“What do you want to be when you grow up?”
This is the question adults use to torment little children.
What did you want to be when you grew up?
I had a number of answers to that question: Train engineer, fighter pilot, doctor, film director, and rock star are all on the list I remember.
What if we changed the question?
What if we replaced the word want, with a different concept?
What if we asked: What am I supposed to be when I grow up?
The Upside and Downside of Should.
The word “supposed” replaces my wants and desires with a sense of destiny and responsibility. This “should” has a downside and an upside.
The downside of “supposed” is that it could feed fears, sometimes irrational, that we are wasting our lives because we somehow missed that one dream job opportunity. It could feed regret because as we look back on our careers, we see places where we “zigged instead of zagged” and therefore missed a better path.
Another issue with “supposed” is the question of “who?” Who do we trust to show us what we should or are supposed to do? The short answer: no one. I realize this is tricky and there are many legitimate reasons why we are skeptical that someone else can answer these questions for us. But by the end of this post, I will propose two power questions that reveal our “should.”
There are also upsides to the “supposed to be” approach. When we have clarity around our the “should” of our work path, we have the confidence and grit to push through adversity and breakthrough to deep productivity in our work.
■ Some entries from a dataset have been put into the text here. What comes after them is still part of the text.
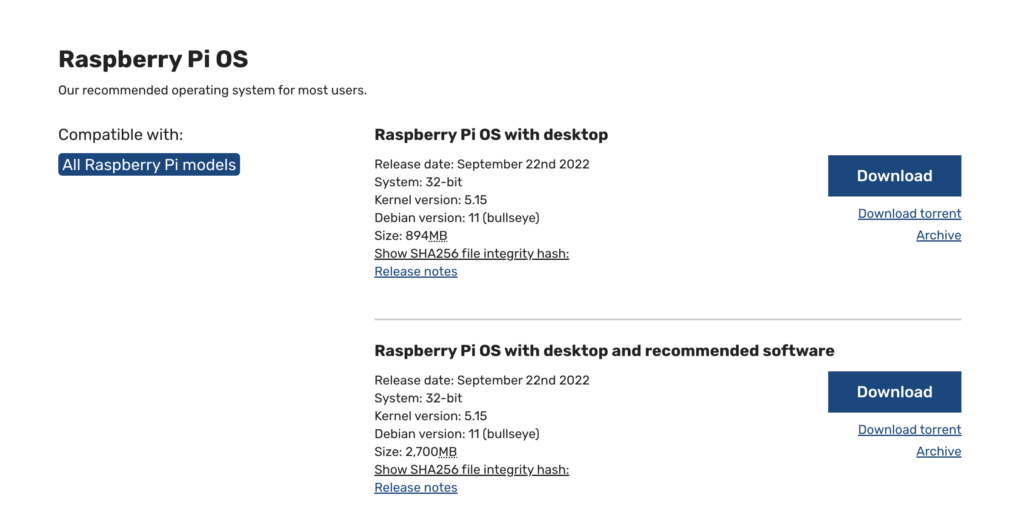Image resolution: width=1024 pixels, height=530 pixels.
Task: Click the 'Raspberry Pi OS with desktop' title
Action: (491, 135)
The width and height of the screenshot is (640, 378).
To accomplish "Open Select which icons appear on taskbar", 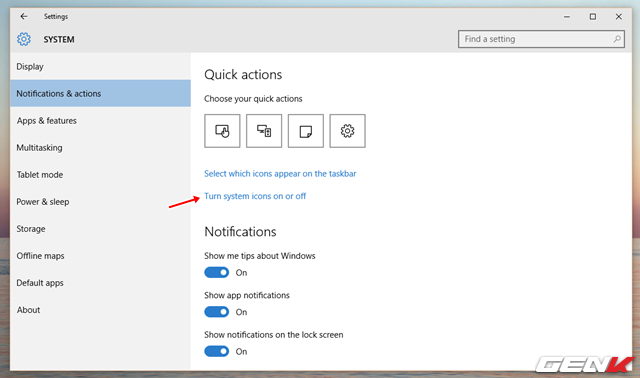I will point(280,173).
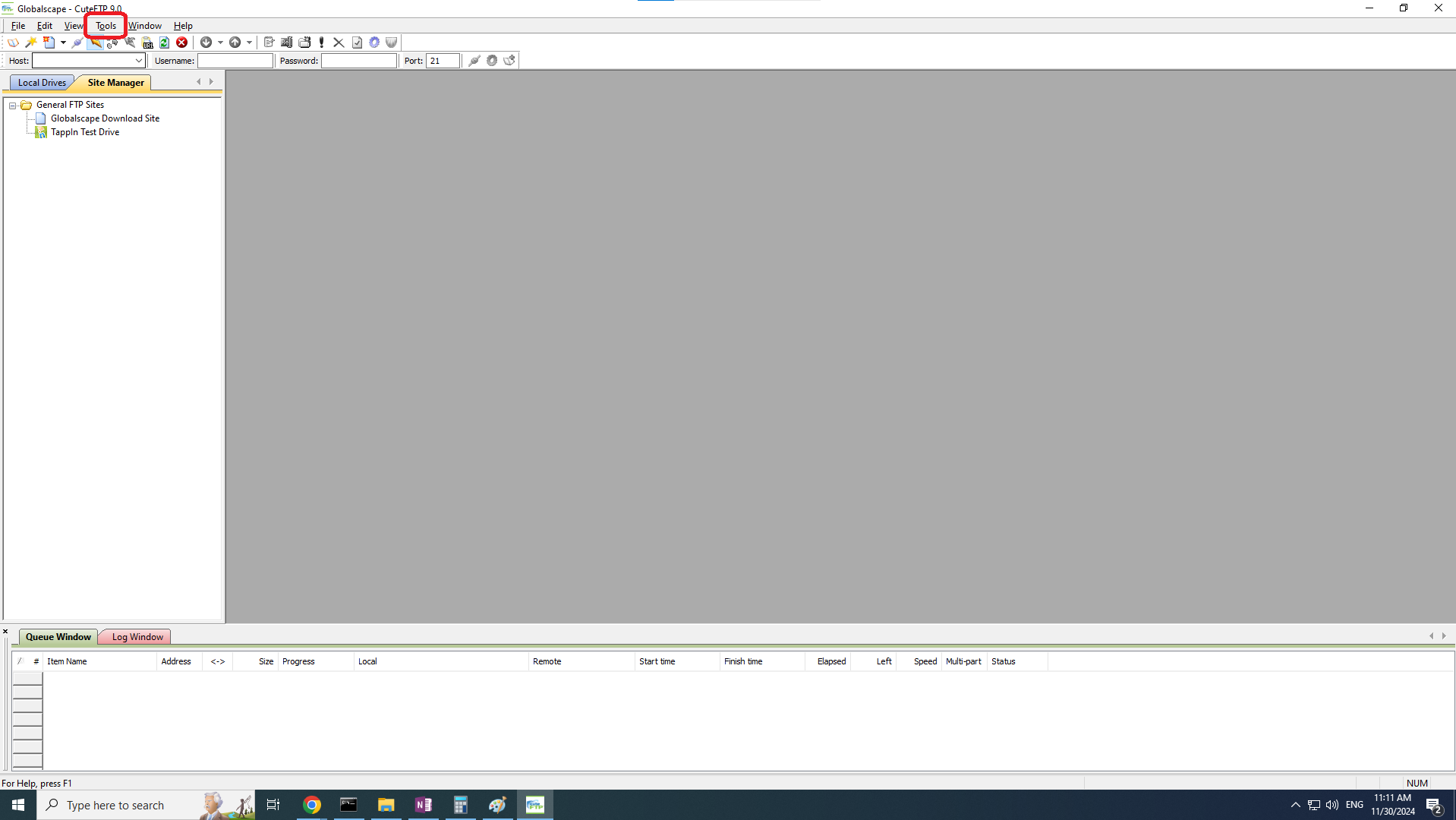Click connect plug icon beside Port field
The image size is (1456, 820).
click(474, 61)
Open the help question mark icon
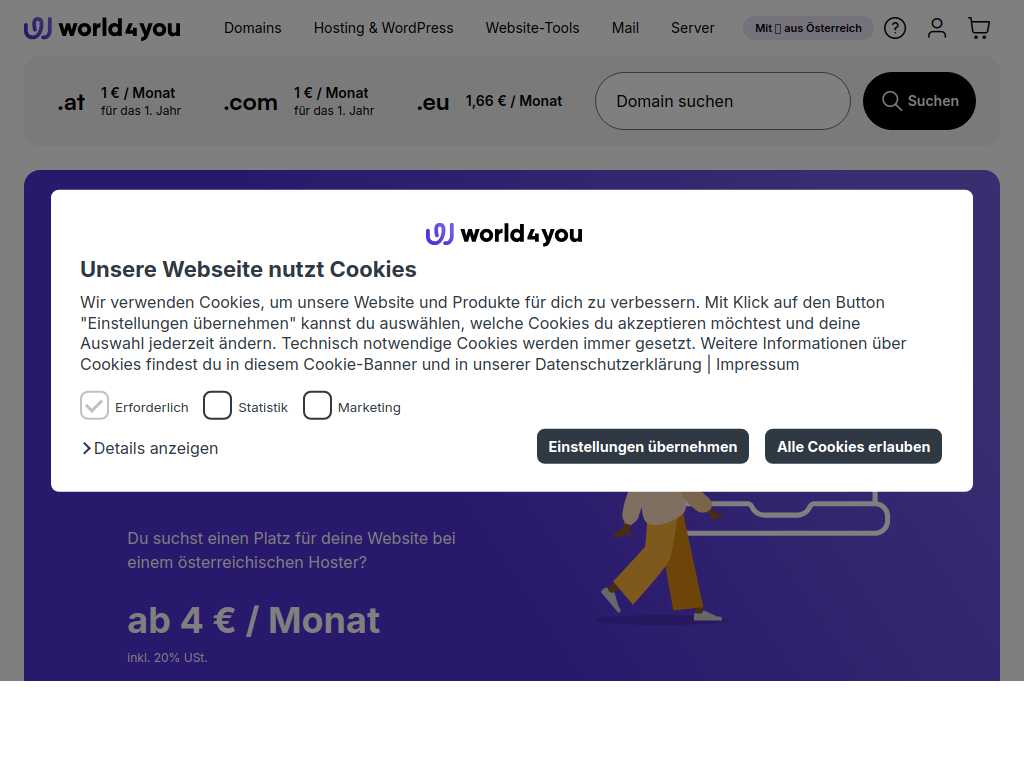 tap(895, 28)
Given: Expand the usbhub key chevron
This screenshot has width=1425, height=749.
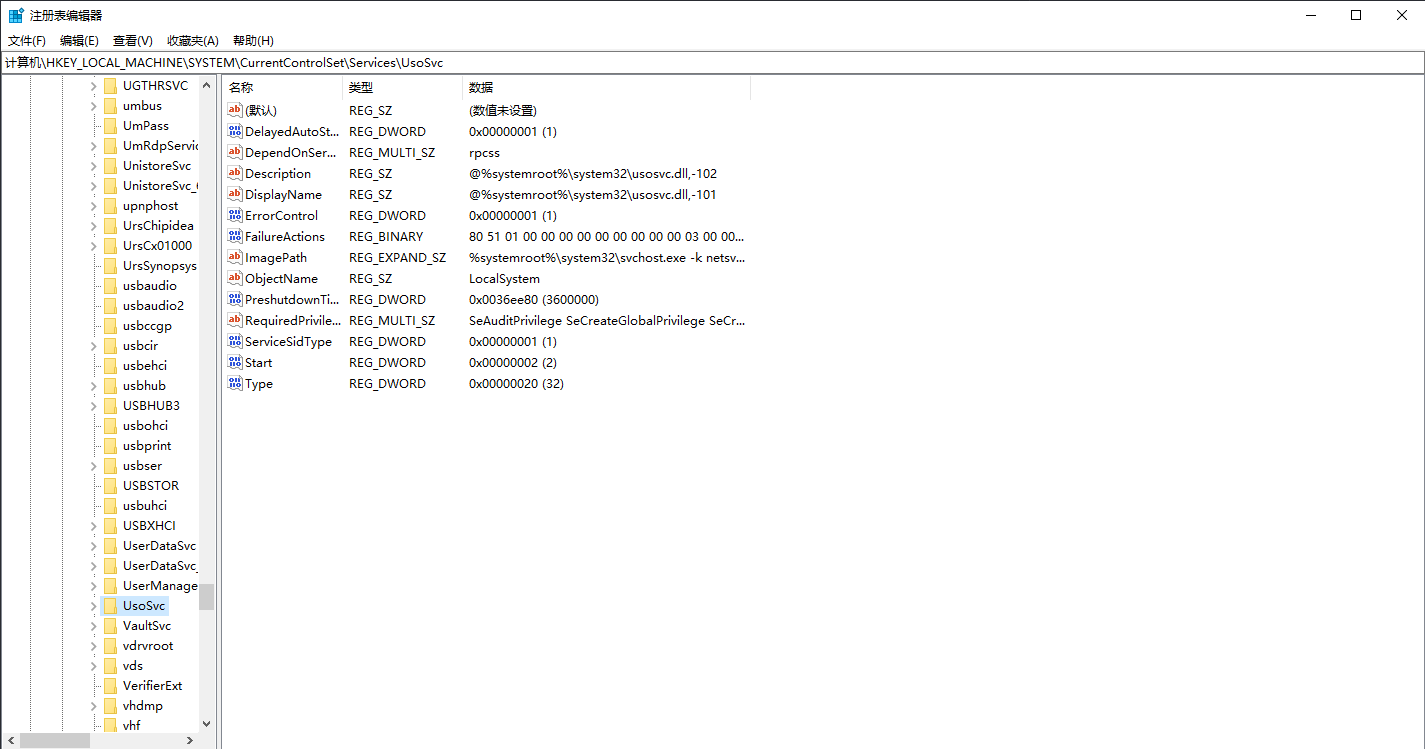Looking at the screenshot, I should coord(94,386).
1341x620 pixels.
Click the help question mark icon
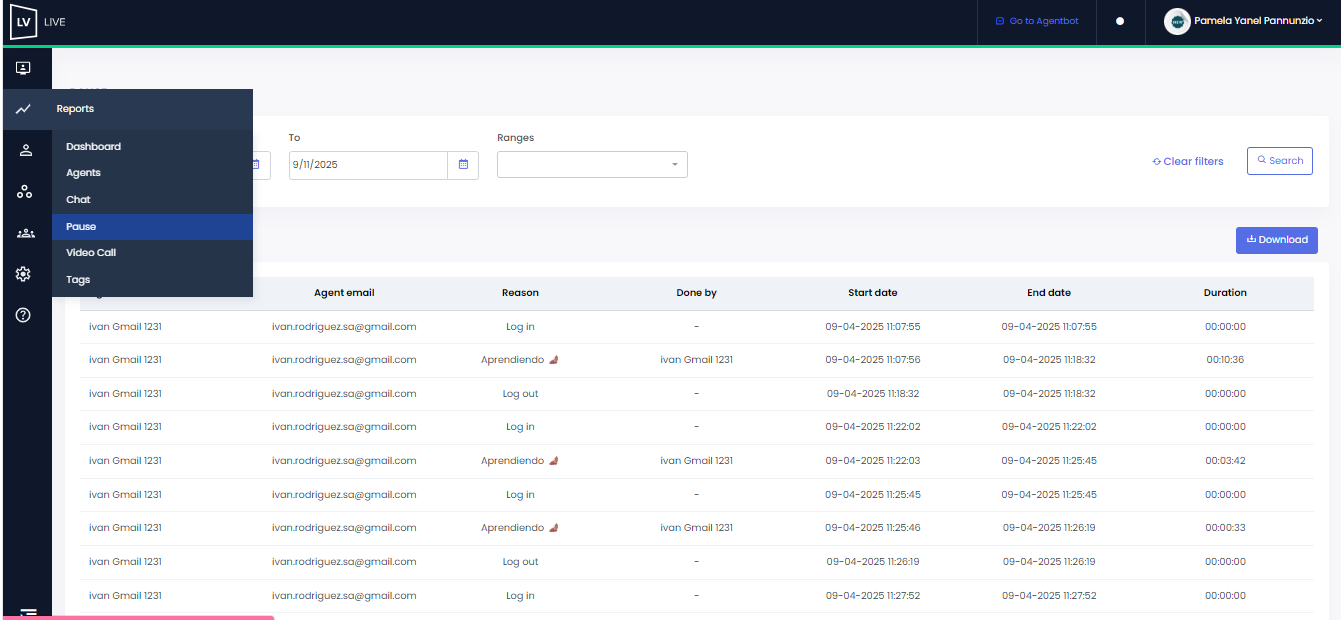(24, 315)
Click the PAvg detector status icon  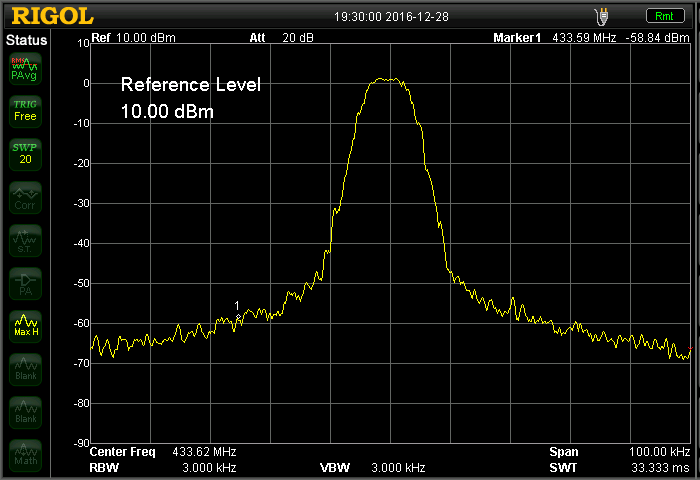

If we count on God to use his many means to reveal our should, then we find the burden of figuring the vocation question out is not our own.
Tremendous relief is yours when you offload the weight of a do it yourself approach to career wisdom and strategy.
So how do we know our should?
In Lee Hardy’s great book, The Fabric of this World, he demonstrates that there are two foundational questions that answer the “what am I supposed to do for work,” question.
Hardy says that “Vocation is determined by the gifts and talents God has given each person—vocation is using those gifts for your neighbors good. Our obligation is to find a station in life where our gifts can indeed by employed for the sake of our neighbors’ good. Station is no longer fixed but must be judged by its suitability as an instrument of social service.”
So the first question I must answer to flesh out my should is this: “What gifts and talents has God given me to do well?”
The answers to this question are the foundation of calling and vocation.
Why do you want to pursue at a career at which you’ll never excel?
Why would it be good to bring more mediocrity to the world?
Why wouldn’t you want to clearly and comprehensively know the kind of value you can bring to the talent marketplace?
Growing up into a sense of vocational freedom and confidence requires three moves. For now consider the benefits of:
- Replacing the “want” with a “should.”
- Rigorously building our careers on proven talent and abilities.
How about you, what do you think you’re supposed to be when you grow up?